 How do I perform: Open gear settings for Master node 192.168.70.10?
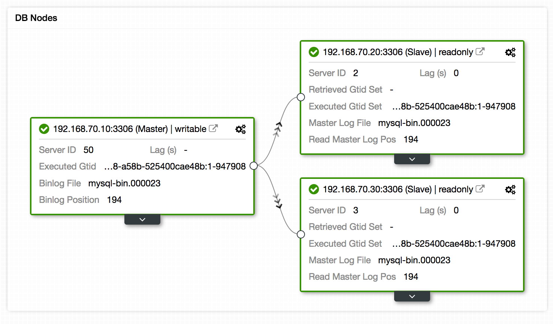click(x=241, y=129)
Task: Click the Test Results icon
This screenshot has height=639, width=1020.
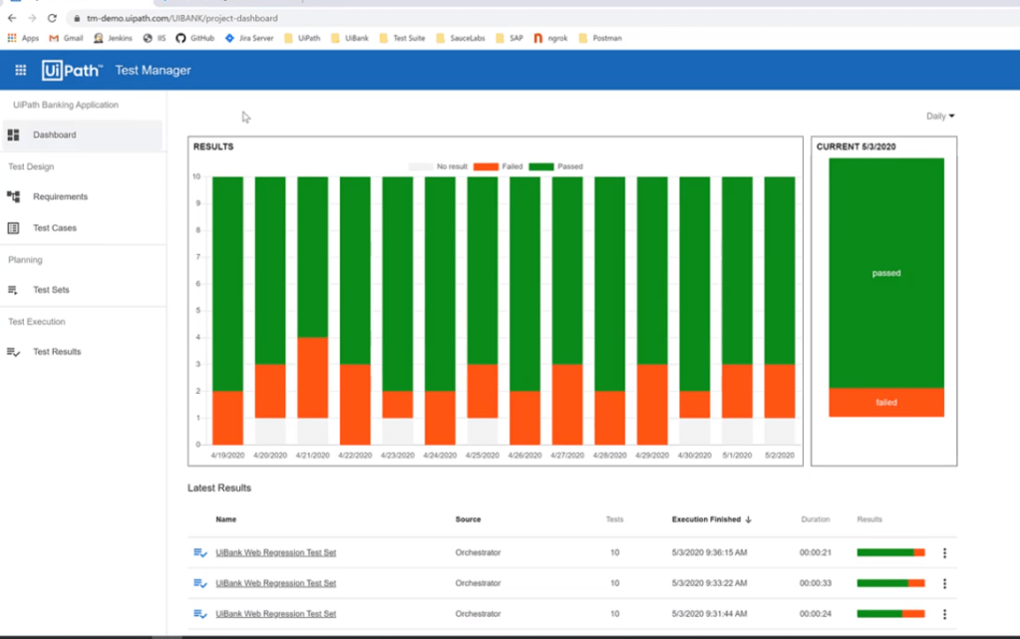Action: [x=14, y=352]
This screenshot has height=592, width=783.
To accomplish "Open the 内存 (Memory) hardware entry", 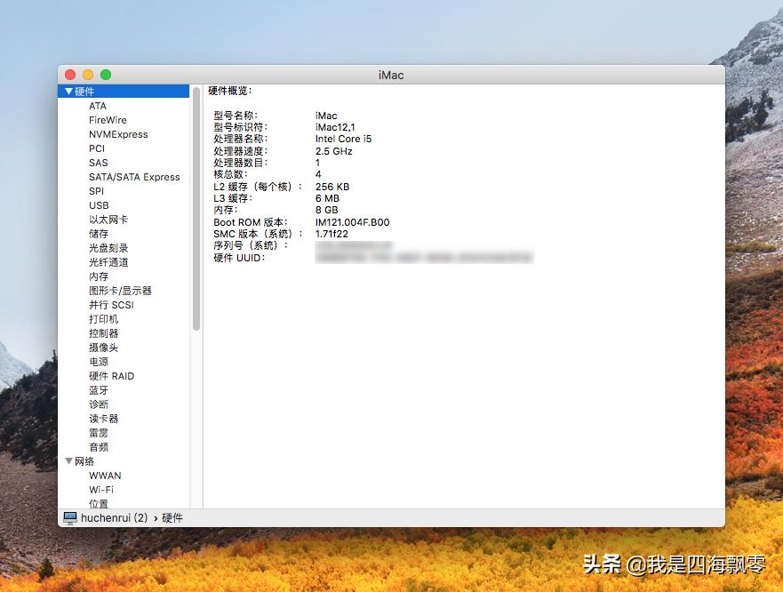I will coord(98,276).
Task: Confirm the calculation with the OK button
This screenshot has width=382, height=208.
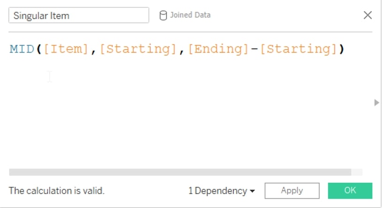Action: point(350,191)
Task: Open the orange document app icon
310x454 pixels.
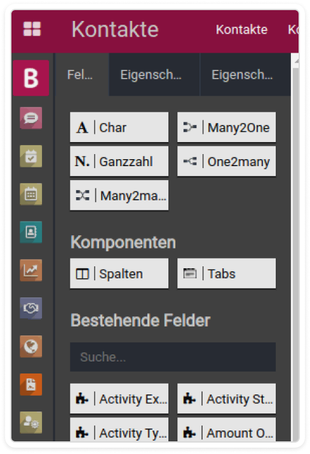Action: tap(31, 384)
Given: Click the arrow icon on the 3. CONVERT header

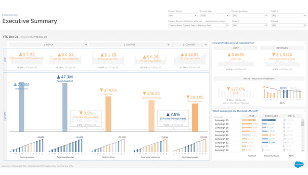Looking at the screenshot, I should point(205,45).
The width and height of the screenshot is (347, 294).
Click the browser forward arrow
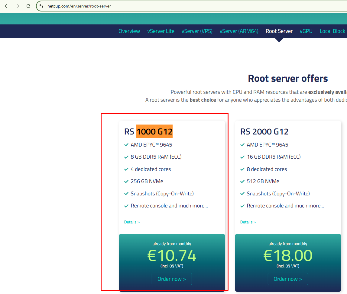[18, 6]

====

◆ **Exercise instructions**
The lines from the one that contains "The width and" through the end of the data, repeated exactly and with no pictures, make up the whole answer.

◆ **Solution**
The width and height of the screenshot is (347, 294).
Click the browser forward arrow
[18, 6]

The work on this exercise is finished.